• Task brief:
Put every line of the rows below into a JSON list of strings, one string per line, leaving out blank lines.

• Exercise material:
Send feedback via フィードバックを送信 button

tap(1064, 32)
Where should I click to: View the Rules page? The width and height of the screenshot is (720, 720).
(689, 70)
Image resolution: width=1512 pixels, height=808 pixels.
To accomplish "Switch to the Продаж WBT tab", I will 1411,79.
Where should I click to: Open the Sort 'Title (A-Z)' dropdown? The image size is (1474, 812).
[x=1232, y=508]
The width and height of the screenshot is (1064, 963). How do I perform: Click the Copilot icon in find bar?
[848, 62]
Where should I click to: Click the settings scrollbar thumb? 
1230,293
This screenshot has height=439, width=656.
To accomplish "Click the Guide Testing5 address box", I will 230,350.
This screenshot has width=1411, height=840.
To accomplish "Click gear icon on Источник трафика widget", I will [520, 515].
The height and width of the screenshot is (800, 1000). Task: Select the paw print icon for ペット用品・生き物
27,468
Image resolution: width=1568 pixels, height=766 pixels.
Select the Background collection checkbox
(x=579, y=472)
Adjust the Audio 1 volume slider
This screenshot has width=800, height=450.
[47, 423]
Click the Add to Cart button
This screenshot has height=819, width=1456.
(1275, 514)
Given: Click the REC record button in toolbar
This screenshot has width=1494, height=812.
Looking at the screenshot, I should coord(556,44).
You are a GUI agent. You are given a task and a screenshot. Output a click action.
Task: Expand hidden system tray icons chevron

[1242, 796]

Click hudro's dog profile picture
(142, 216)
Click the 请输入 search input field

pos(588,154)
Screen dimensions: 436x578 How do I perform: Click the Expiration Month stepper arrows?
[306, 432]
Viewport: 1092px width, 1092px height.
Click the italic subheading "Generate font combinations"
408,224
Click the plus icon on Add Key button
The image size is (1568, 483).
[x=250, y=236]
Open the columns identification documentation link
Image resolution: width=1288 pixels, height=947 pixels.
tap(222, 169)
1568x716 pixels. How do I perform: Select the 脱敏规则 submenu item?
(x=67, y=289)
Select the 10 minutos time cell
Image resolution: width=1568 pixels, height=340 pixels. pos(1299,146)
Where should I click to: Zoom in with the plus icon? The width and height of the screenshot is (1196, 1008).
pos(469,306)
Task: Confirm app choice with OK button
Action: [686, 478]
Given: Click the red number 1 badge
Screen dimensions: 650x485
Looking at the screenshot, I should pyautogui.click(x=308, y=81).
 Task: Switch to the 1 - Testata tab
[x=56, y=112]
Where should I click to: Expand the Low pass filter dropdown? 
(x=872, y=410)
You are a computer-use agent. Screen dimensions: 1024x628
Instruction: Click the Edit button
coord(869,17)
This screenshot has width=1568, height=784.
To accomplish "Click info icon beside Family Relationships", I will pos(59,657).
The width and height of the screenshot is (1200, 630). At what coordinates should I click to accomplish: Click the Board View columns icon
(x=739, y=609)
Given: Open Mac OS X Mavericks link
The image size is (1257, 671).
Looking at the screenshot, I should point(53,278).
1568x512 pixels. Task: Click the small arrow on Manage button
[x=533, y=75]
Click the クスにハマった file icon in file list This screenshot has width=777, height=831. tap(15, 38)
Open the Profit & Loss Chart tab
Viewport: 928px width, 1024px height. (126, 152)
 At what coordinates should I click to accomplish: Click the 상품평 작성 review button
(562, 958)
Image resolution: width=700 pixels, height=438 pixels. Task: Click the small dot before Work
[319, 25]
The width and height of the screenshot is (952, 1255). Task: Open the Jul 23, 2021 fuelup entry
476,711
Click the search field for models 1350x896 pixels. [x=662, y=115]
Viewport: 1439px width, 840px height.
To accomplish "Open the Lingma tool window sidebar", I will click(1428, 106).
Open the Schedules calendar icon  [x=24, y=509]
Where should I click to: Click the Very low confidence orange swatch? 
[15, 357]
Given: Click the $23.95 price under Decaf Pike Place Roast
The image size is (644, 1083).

• The completed task:
[
  "Send feedback via フィードバックを送信 button",
  "tap(1064, 32)",
  "Where should I click to: View the Rules page? The width and height of the screenshot is (720, 720).",
  "(689, 70)",
  "Image resolution: width=1512 pixels, height=808 pixels.",
  "To accomplish \"Switch to the Продаж WBT tab\", I will 1411,79.",
  "Where should I click to: Open the Sort 'Title (A-Z)' dropdown? The image size is (1474, 812).",
  "[x=1232, y=508]",
  "The width and height of the screenshot is (1064, 963). How do I perform: Click the Copilot icon in find bar?",
  "[848, 62]",
  "Where should I click to: Click the settings scrollbar thumb? ",
  "1230,293",
  "This screenshot has height=439, width=656.",
  "To accomplish \"Click the Guide Testing5 address box\", I will 230,350.",
  "This screenshot has width=1411, height=840.",
  "To accomplish \"Click gear icon on Источник трафика widget\", I will [520, 515].",
  "The height and width of the screenshot is (800, 1000). Task: Select the paw print icon for ペット用品・生き物",
  "27,468",
  "Image resolution: width=1568 pixels, height=766 pixels.",
  "Select the Background collection checkbox",
  "(x=579, y=472)",
  "Adjust the Audio 1 volume slider",
  "This screenshot has width=800, height=450.",
  "[47, 423]",
  "Click the Add to Cart button",
  "This screenshot has height=819, width=1456.",
  "(1275, 514)",
  "Given: Click the REC record button in toolbar",
  "This screenshot has width=1494, height=812.",
  "Looking at the screenshot, I should coord(556,44).",
  "You are a GUI agent. You are given a task and a screenshot. Output a click action.",
  "Task: Expand hidden system tray icons chevron",
  "[1242, 796]",
  "Click hudro's dog profile picture",
  "(142, 216)",
  "Click the 请输入 search input field",
  "pos(588,154)",
  "Screen dimensions: 436x578 How do I perform: Click the Expiration Month stepper arrows?",
  "[306, 432]",
  "Viewport: 1092px width, 1092px height.",
  "Click the italic subheading \"Generate font combinations\"",
  "408,224",
  "Click the plus icon on Add Key button",
  "The image size is (1568, 483).",
  "[x=250, y=236]",
  "Open the columns identification documentation link",
  "Image resolution: width=1288 pixels, height=947 pixels.",
  "tap(222, 169)",
  "1568x716 pixels. How do I perform: Select the 脱敏规则 submenu item?",
  "(x=67, y=289)",
  "Select the 10 minutos time cell",
  "Image resolution: width=1568 pixels, height=340 pixels. pos(1299,146)",
  "Where should I click to: Zoom in with the plus icon? The width and height of the screenshot is (1196, 1008).",
  "pos(469,306)",
  "Task: Confirm app choice with OK button",
  "Action: [686, 478]",
  "Given: Click the red number 1 badge",
  "Screen dimensions: 650x485",
  "Looking at the screenshot, I should pyautogui.click(x=308, y=81).",
  " Task: Switch to the 1 - Testata tab",
  "[x=56, y=112]",
  "Where should I click to: Expand the Low pass filter dropdown? ",
  "(x=872, y=410)",
  "You are a computer-use agent. Screen dimensions: 1024x628",
  "Instruction: Click the Edit button",
  "coord(869,17)",
  "This screenshot has width=1568, height=784.",
  "To accomplish \"Click info icon beside Family Relationships\", I will pos(59,657).",
  "The width and height of the screenshot is (1200, 630). At what coordinates should I click to accomplish: Click the Board View columns icon",
  "(x=739, y=609)",
  "Given: Open Mac OS X Mavericks link",
  "The image size is (1257, 671).",
  "Looking at the screenshot, I should point(53,278).",
  "1568x512 pixels. Task: Click the small arrow on Manage button",
  "[x=533, y=75]",
  "Click the クスにハマった file icon in file list This screenshot has width=777, height=831. tap(15, 38)",
  "Open the Profit & Loss Chart tab",
  "Viewport: 928px width, 1024px height. (126, 152)",
  " At what coordinates should I click to accomplish: Click the 상품평 작성 review button",
  "(562, 958)",
  "Image resolution: width=700 pixels, height=438 pixels. Task: Click the small dot before Work",
  "[319, 25]",
  "The width and height of the screenshot is (952, 1255). Task: Open the Jul 23, 2021 fuelup entry",
  "476,711",
  "Click the search field for models 1350x896 pixels. [x=662, y=115]",
  "Viewport: 1439px width, 840px height.",
  "To accomplish \"Open the Lingma tool window sidebar\", I will click(1428, 106).",
  "Open the Schedules calendar icon  [x=24, y=509]",
  "Where should I click to: Click the Very low confidence orange swatch? ",
  "[15, 357]",
  "Given: Click the $23.95 price under Decaf Pike Place Roast",
  "The image size is (644, 1083)."
]